● **Exercise description**
Extract every line of text from the material below word for word, leaving out the pictures.

● ● ●

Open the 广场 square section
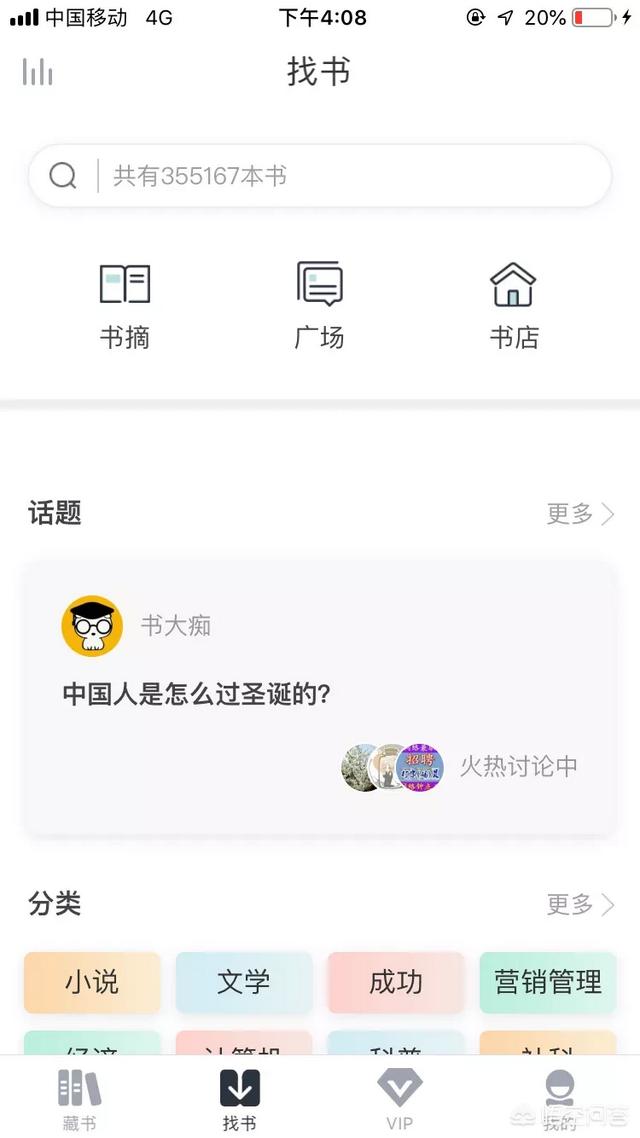Image resolution: width=640 pixels, height=1138 pixels. click(x=319, y=305)
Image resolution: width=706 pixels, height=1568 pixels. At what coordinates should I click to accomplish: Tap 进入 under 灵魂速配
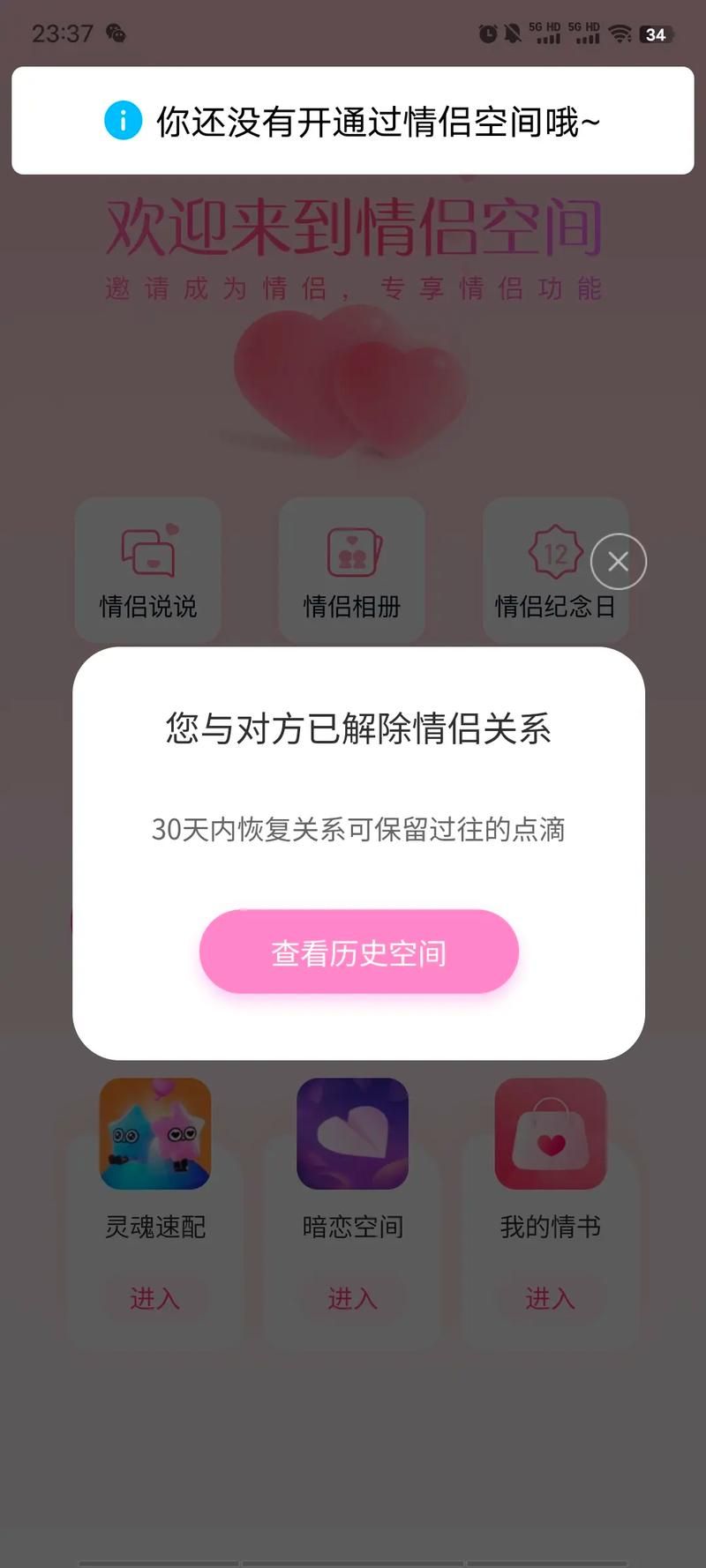coord(154,1299)
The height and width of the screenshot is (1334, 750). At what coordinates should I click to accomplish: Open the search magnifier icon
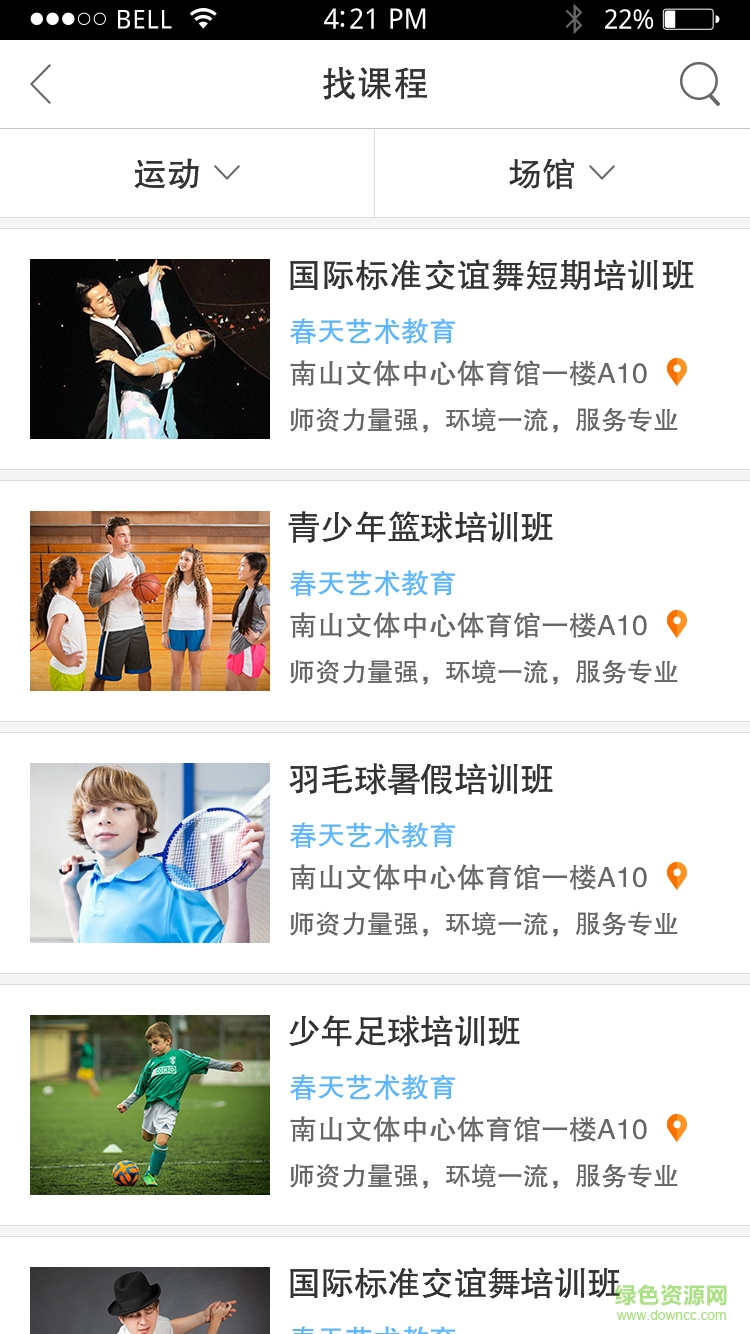point(699,84)
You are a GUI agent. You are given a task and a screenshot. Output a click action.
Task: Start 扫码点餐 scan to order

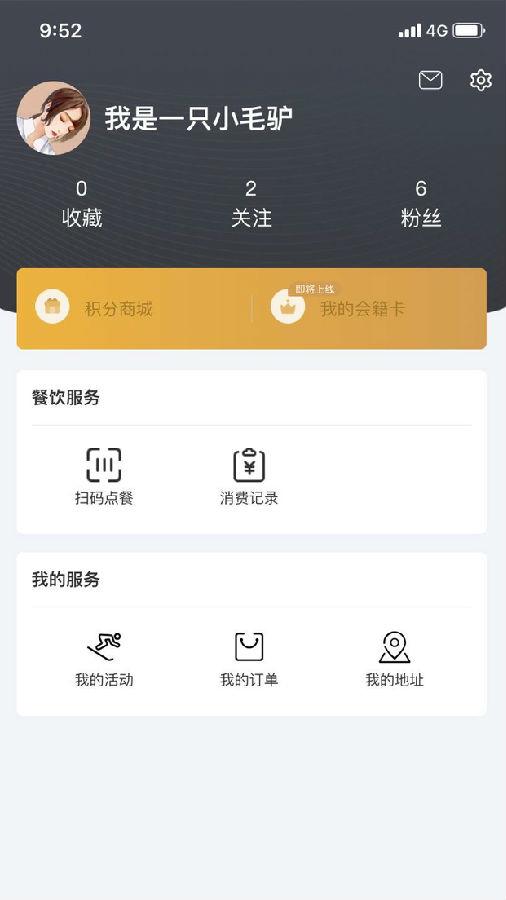[x=104, y=477]
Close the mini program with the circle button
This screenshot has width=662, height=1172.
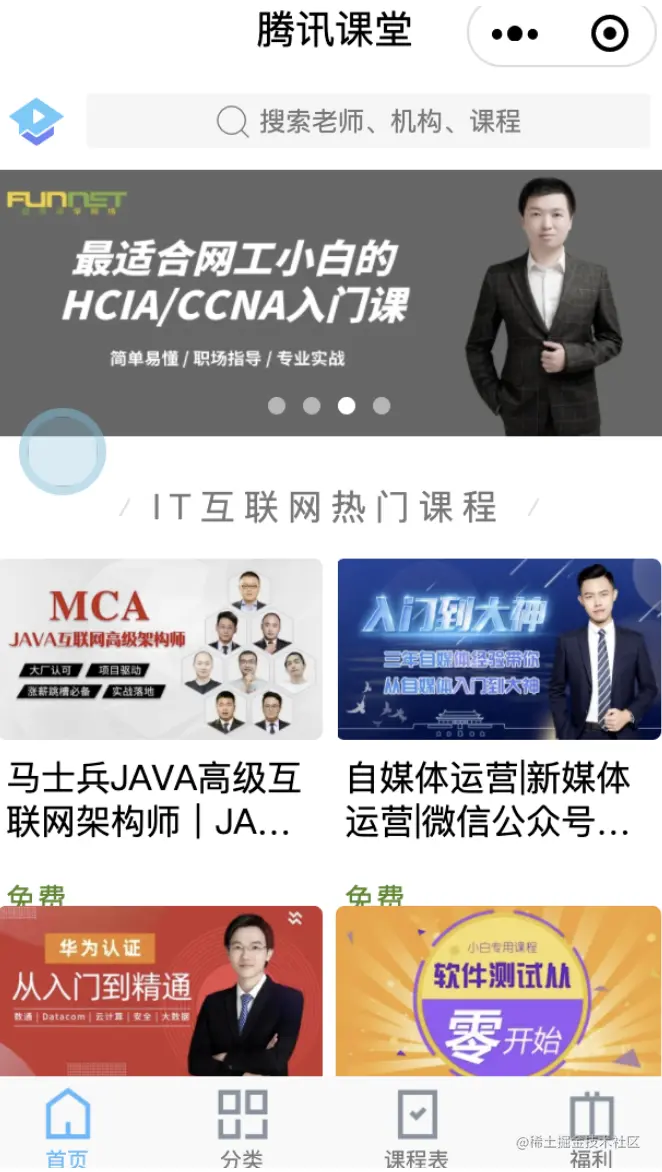[609, 34]
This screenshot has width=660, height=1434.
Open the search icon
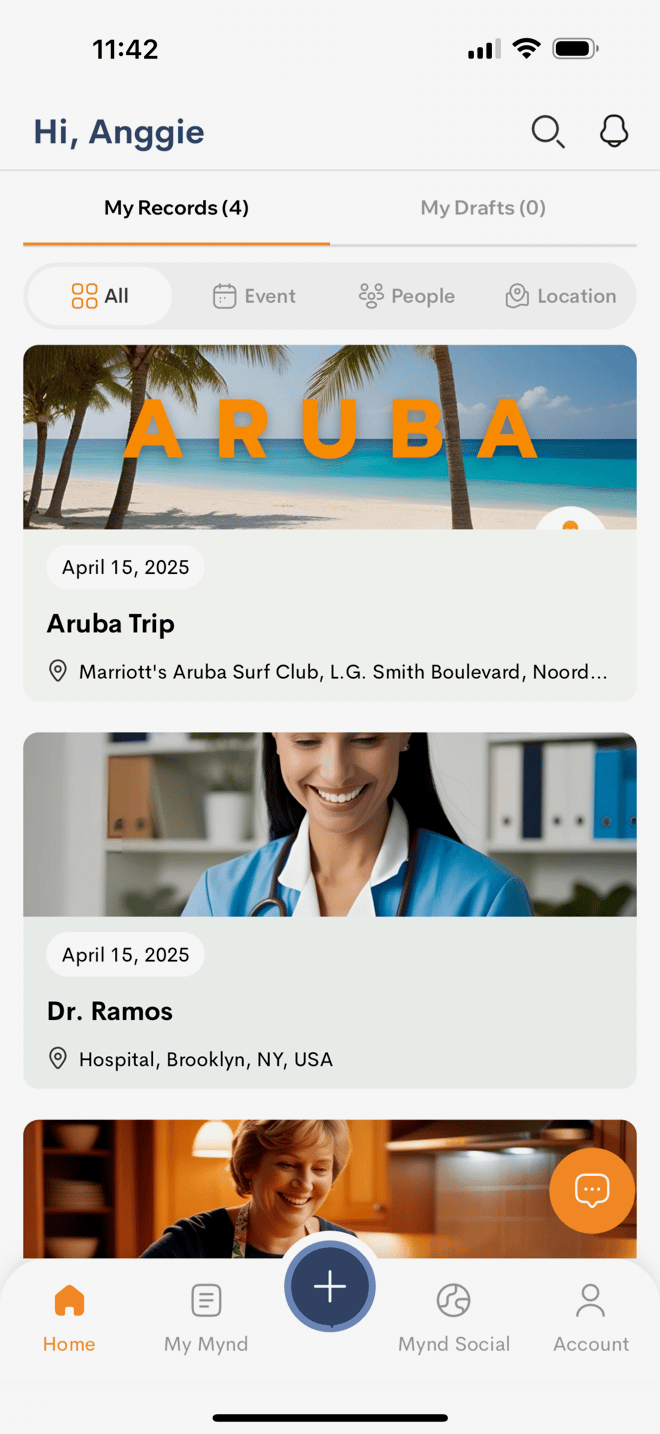click(x=547, y=132)
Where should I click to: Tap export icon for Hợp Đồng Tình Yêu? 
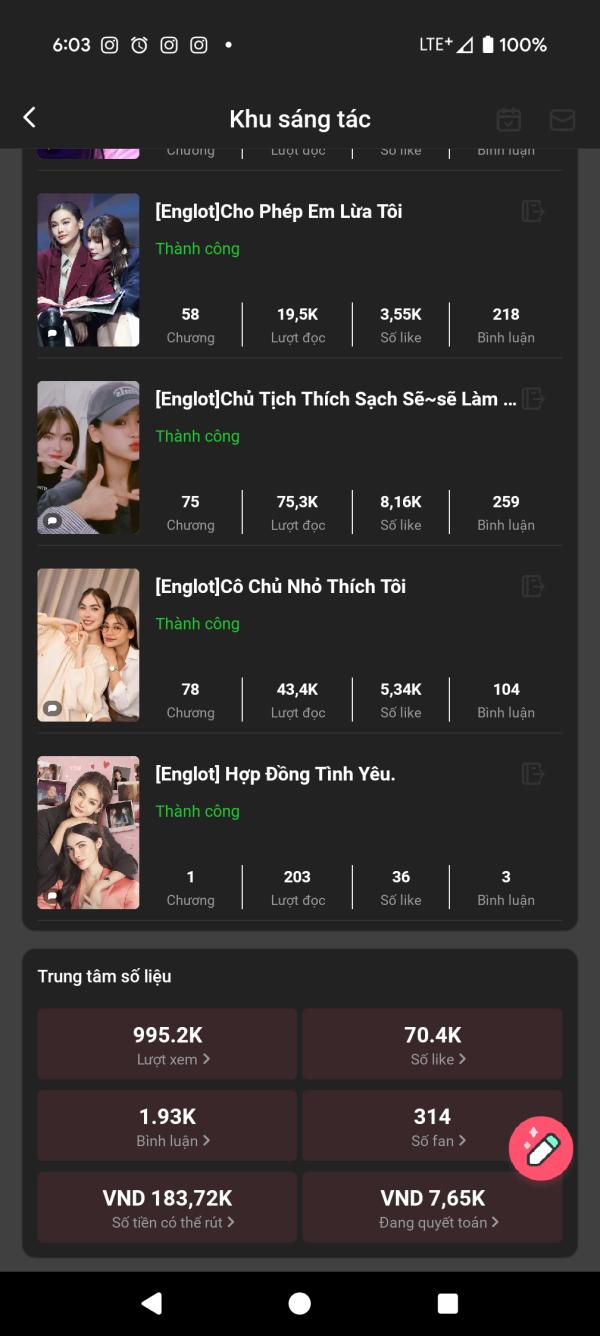[533, 774]
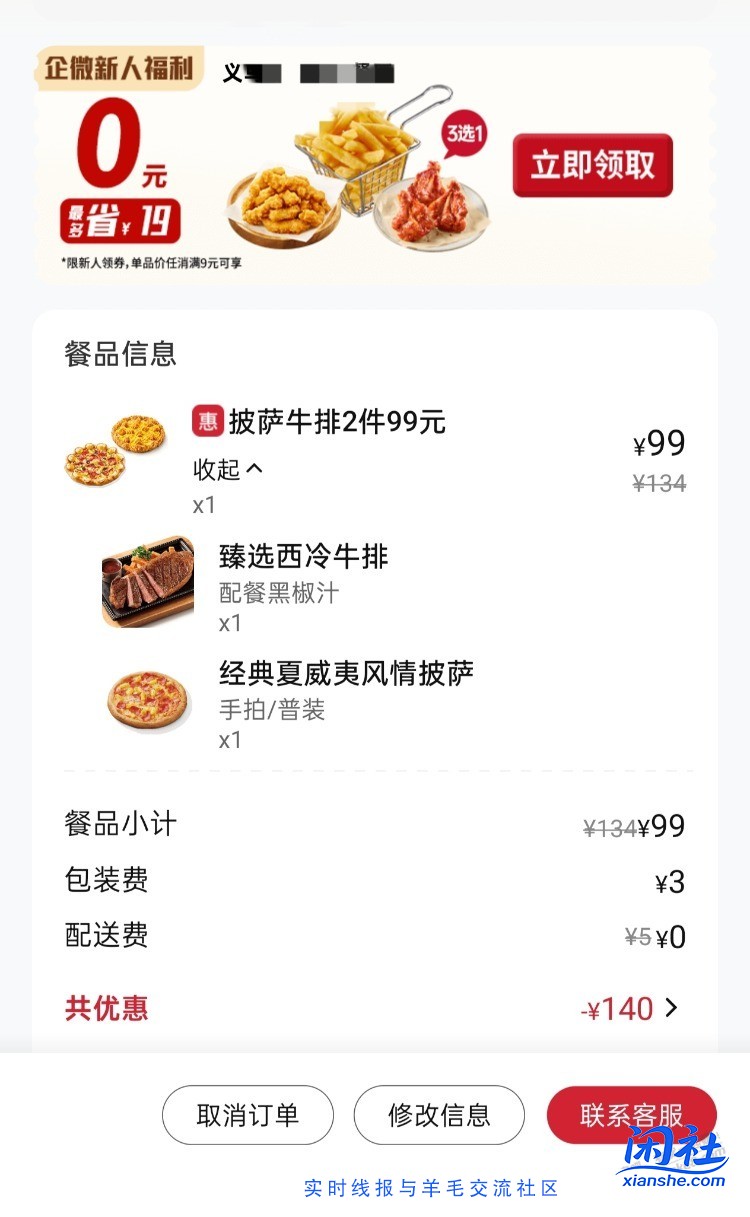Click 立即领取 to claim the coupon

coord(592,168)
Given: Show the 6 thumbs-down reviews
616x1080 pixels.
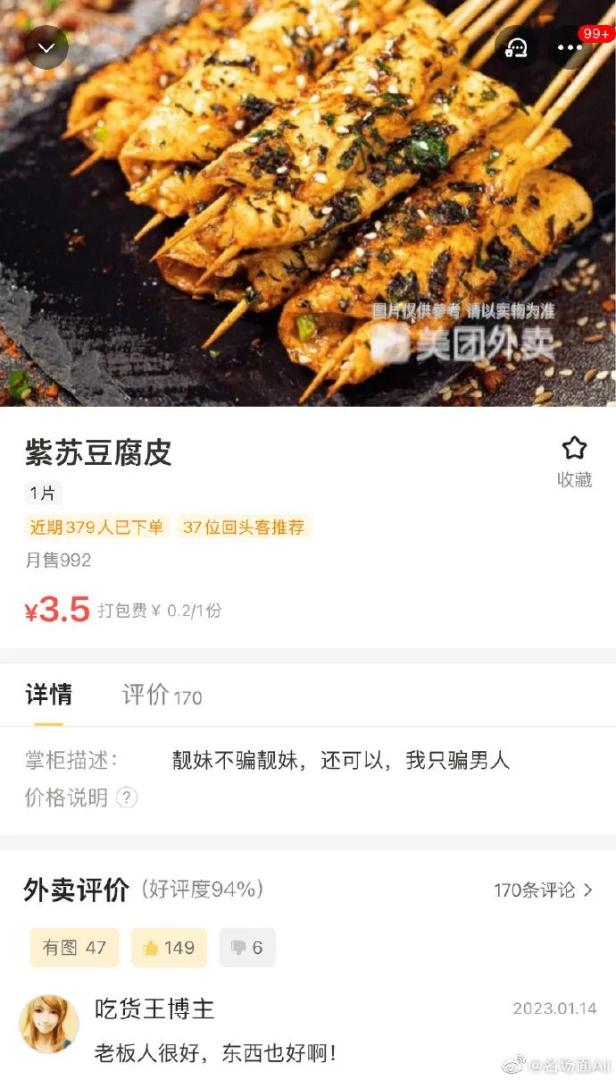Looking at the screenshot, I should point(247,947).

● ● ●

● **Reply**
Open the 广场 square section
Image resolution: width=640 pixels, height=1138 pixels. click(x=319, y=305)
Image resolution: width=706 pixels, height=1568 pixels. At what coordinates should I click to accomplish: Tap 进入 under 灵魂速配
coord(154,1299)
The height and width of the screenshot is (1334, 750). At what coordinates should I click to accomplish: Open the search magnifier icon
point(699,84)
You are a GUI agent. You are given a task and a screenshot. Output a click action.
Task: Start 扫码点餐 scan to order

[x=104, y=477]
Close the mini program with the circle button
This screenshot has width=662, height=1172.
[609, 34]
This screenshot has width=660, height=1434.
Open the search icon
click(x=547, y=132)
Where should I click to: Tap export icon for Hợp Đồng Tình Yêu? 
[533, 774]
Click 立即领取 to claim the coupon

coord(592,168)
Given: Show the 6 thumbs-down reviews
616x1080 pixels.
Looking at the screenshot, I should point(247,947).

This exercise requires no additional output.